Set against the True Fashionista background of the turbulent sixties and early seventies, Vreeland’s over the top imagination was in perfect harmony with the wild abandon of the era. From rock ‘n roll to Warhol’s Factory scene, it all, as Vreeland was fond of saying, thrilled her to madness. Former Halston Creative Director Joe Eula remembers how she once coolly ignored a vial of cocaine that rolled out of his pocket during a meeting in her scarlet-walled, leopard carpeted office—only to suggest as he left to wear pockets that buttoned. Vreeland’s Vogue pushed boundaries continually. No ideas were too crazy, no expenditures too lavish, no fantasies too outrageous for her vision. “Give them a little something!” was the rallying call with which Vreeland would challenge her staff.
Vreeland liked people who weren’t scared of her. However, it was a nightmare working for her. Her colleagues and competitors intuitively recognized that at the center of this outrageous whirlwind lay a rigorous, controlling eye. One look at her size zero physique, her meticulously arranged desk, her regimented routines (every day a peanut butter sandwich and a shot of scotch for lunch. No really.), or her standard office uniform of dark cashmere separates revealed the consummate professional behind the outer party girl.
Following her departure from Vogue and a four-month sabbatical abroad, the Metropolitan Museum appointed Vreeland special consultant to the Costume Institute, which was then an obscure division of the Met frequented mostly by fashion designers and scholars. The Institute’s directors didn’t believe in it, until they heard that a group of people had raised the money for her salary for two years.
That group of influential and wealthy socialites, whom Vreeland had previously advised on both style and personal matters in the past, included such luminaries as Jane Engelhard, Babe Paley, and Jacqueline Onassis. Surpassing everyone’s expectations, Vreeland’s creative spirit shone bright once again, producing exhibits over 14 years as one of the Institute’s top curators. Starting with her 1973 Balenciaga exhibition, Vreeland brought the Institute to life. Its director at the time, Thomas Hoving, says, “We had to keep the shows for nine months, there was such heavy traffic—close to a million for ‘Romantic and Glamorous Hollywood Design.’
Vreeland’s style attracted a new, young, trendy in-crowd, culled mostly from the Halston and Factory crowds who saw in her a compelling combination of Next Big Thing and dinosaur. While frenetically keeping abreast of every pop culture novelty, from Deep Throat to Studio 54, she also clung to her arcane coquette habits left over from days gone by, like sleeping on a black satin pillow to preserve her hair dye, popping “pony pills” (megadose vitamins) and speaking in bootlegger slang.
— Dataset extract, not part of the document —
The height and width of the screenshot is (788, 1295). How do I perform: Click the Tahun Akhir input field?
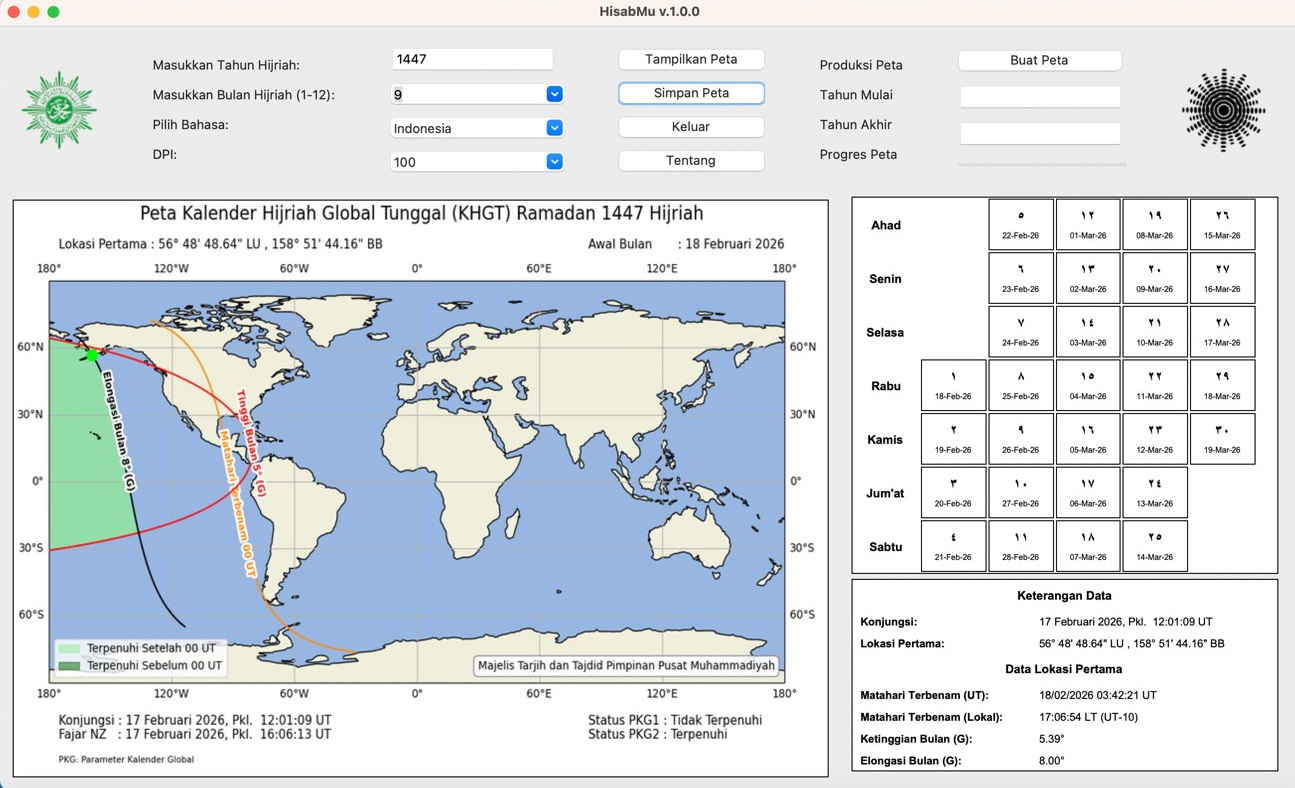pos(1040,133)
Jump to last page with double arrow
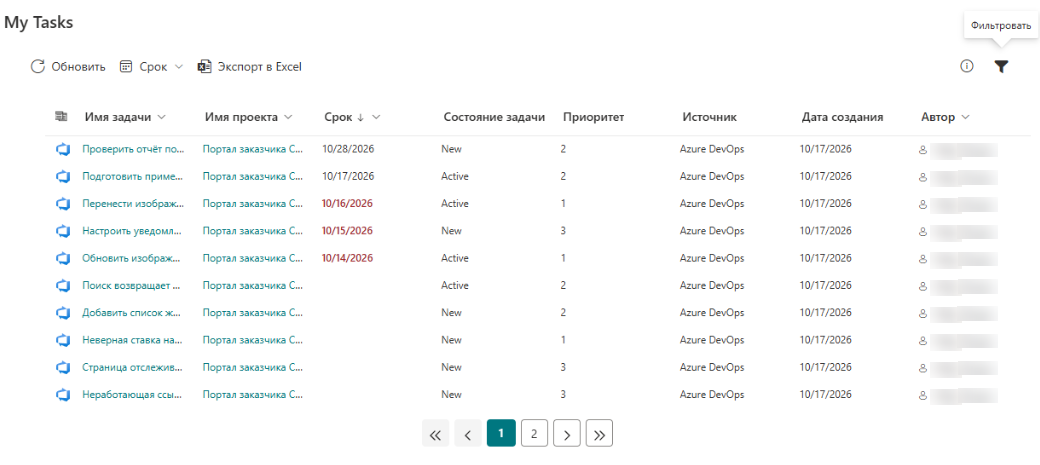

Around 1985, Vreeland began withdrawing from public life as old age reared its undeniable head. She stopped dying her hair, retreated to her home and reestablished connections with family. Her children and grandchildren especially got quality time by her bedside until her passing in 1989.
In 2011 the Metropolitan Museum’s Costume Institute presented the Diana Vreeland exhibit to display a selection of keepsakes like clothing, pictures, objects—pertaining to the Cult of Diana. Says grandson Alexander Vreeland, “My grandmother is no longer a person. She’s an adjective.”